The next morning my phone went off at 6:02. However, it wasn't a phone call, but a text message. As I was trying to figure out in my sleep-clouded mind where all of my kids were, I opened the phone.
"Hope u have a gr8 morn luv u c u ltr."
I groaned. Someone had taught my mother to text. It’s not the fact that she was texting me at six in the morning as opposed to calling me that bothered me. The text doesn't demand an immediate response unless you're one of my children and then they had better be quick to reply. No, what turned last night's meatball sub in the pit of my gut was what she wrote.
I am not a fan of net-speak. Words convey meaning and depth, complete thought. Letters merely prove that as Americans we've even become too lazy to type three simple words - by the way (btw). Or are we that impatient to say what's on our mind that we can't even talk properly?

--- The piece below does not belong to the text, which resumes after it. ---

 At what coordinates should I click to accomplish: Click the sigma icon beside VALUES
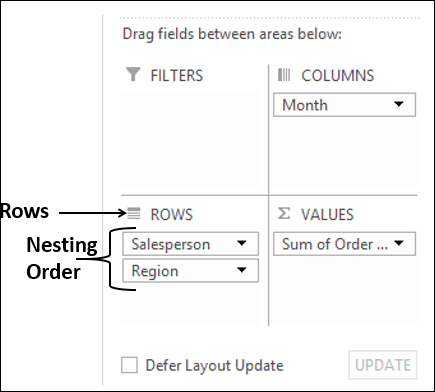(284, 213)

"C u @ 9” Most times, people refuse to use punctuation. Grant it, you can usually tell a question from a sentence but still, I prefer as close to proper grammar as one can get. In tenth grade, I had Mr. Woertendyke for creative writing and one of the exercises he gave us were page-long letters from a cockroach. Now since the poor bug had to jump on each typewriter key to make the impression, he avoided things such as punctuation, capital letters, spaces or even paragraphs. Many of his words were also misspelled. Our assignment was to decipher the bug's typing and write the letter properly. That is how I feel when many people text or email me. I wanted to stomp that cockroach with my Prentice-Hall Handbook for Writers 8th Edition.
I usually refuse to respond, and inevitably my phone will ring. "Did u get my note?"
"I didn't get a message, just you cussing at me in cartoon lingo."
It’s bad enough when it’s on the computer, but the other day my middle son, Chris, used it while speaking. “LOL, LOL!!! TMI TMI. LMBO!” I slapped him in the back of the head. Acronyms are for the medical field and government agencies, not normal conversations.
Perhaps that's why the wives pass the electronics to the sons. We can no longer read the manuals.